In Case of Emergency, Slice the Salami

What would be the last thing you eat before you die? People who love food ask this question to one another an ourselves a lot, a morbid amount actually. If I'm ever injured and need CPR, please administer it, but then also shove one of these items from my short list* in my mouth just in case I don't make it (in no particular order): 

Uni- (sea urchin, not to be confused with street urchin which I do not want in my mouth). You know the moment you walk onto the beach and that first breeze coming in off the ocean fills your entire body with clean, salt-water air and suddenly anything you were worrying about washes out of your mind with the receding waves? You can eat that, it's uni and its the most transformational food I've ever encountered. 

Mole salami from Salumi in Seattle- Mole is possibly one of the most complex and beautiful sauces that exists in the world. It tastes like all types of love. It usually has close to 30 ingredients, an abuela can spend days working on this black gold. Anyone who knows me probably knows my passion for cured meats. Even if we've only spoken briefly, I'm sure I mentioned something about sopressata or more likely salami. Marilyn and Armandino Batali  (Mario's parents) were brilliant enough to add components of mole to their incredible salami. I am inappropriate when I eat slices of this salami. I get goosebumps, I tear up, I make noises that I was actually embarrassed that my parents heard. The first time I tasted it I put my head down on the counter, asked for silence, and just started hitting the counter top with each chew. I'm not kidding.
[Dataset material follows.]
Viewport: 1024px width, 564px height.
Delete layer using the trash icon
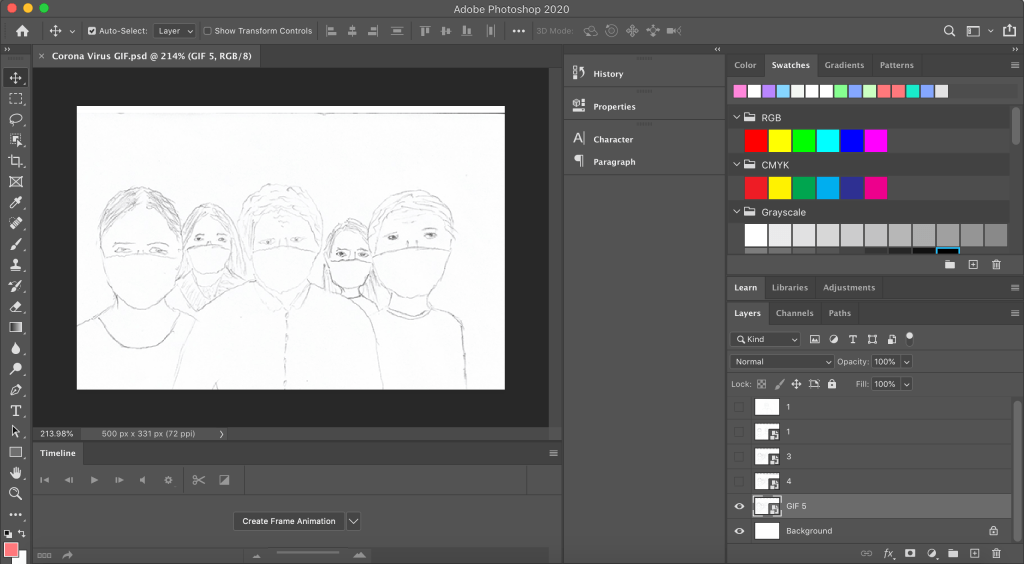[x=995, y=553]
Luckily I was with my family and they have to still love me. 

Duck rillettes, tartines, cornichons, grainy Dijon- This will be the hardest to carry in a first-aid kit but it's critical that you have every component, ditch the band-aids to make room if you have to. Do you know why the French have a reputation for being culinary masters? Because they are. This dish of four components is simple, it's smart, it all works together...it's the exact opposite of the French government. 

Dill pickles- I prefer fermented versus vinegar, please note that somewhere. If there is an emergency and you have vinegar brined pickles, I will happily eat them. If there is an emergency and all you have is bread and butter pickles, I would sooner pass out and wait for a real rescue. These are near and dear to my heart, my grandmother made pickles and they are probably the first food I was truly obsessed with as a kid. My sisters and I once ate an entire jar of her pickles, drank the juice, barfed, and then tried to hid the evidence. We have an addiction, we are doing nothing to stop it. 
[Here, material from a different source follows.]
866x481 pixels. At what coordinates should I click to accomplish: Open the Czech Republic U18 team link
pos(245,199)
*List is subject to change and will be updated near the organ donation portion on my driver's license.  

4.12.2011

What Happens When a Female Woody Allen Meets a Dutch Muppet

When I was in third grade I started taking gymnastics lessons. I actually wanted to take ballet but I couldn't convince any of my friends to switch. Either way I was interested in both for wardrobe reasons and I figured a leotard is a leotard. The first day of class I remember being told I couldn't wear tights with my leotard (I had early Edie Sedgwick aspirations), we had to put chalk on our hands which I found detestable from a sensory standpoint, and during class one someone explained the importance of tuck and roll. It was probably during the first class that someone said, "If you don't tuck your chin you could break your neck." That might be reasonable to say to most kids who don't have an insane memory and premature fear of death, however, I had seen "Harold and Maude" and totally knew where Harold was coming from. Those words, "You could break your neck" became a little cloud that hovered over every flip on the uneven bars, every somersault on the balance beam, with every move I feared paralysis or instant death. Perhaps needless to say I only lasted one session before deciding that no leotard was worth loosing the use of my lower limbs. When I was seventeen I started practicing yoga which I still continue to practice two or three times a week. After eleven years I still fear the hand and headstand..."I could break my neck" is on repeat during every attempt. I have a newish yoga instructor who, last night while I was once again flipping around attempting a handstand, just started very quietly saying "adventure" with each kick. After the third "adventure" I finally managed a handstand, it was glorious, and my fragile neck is intact. 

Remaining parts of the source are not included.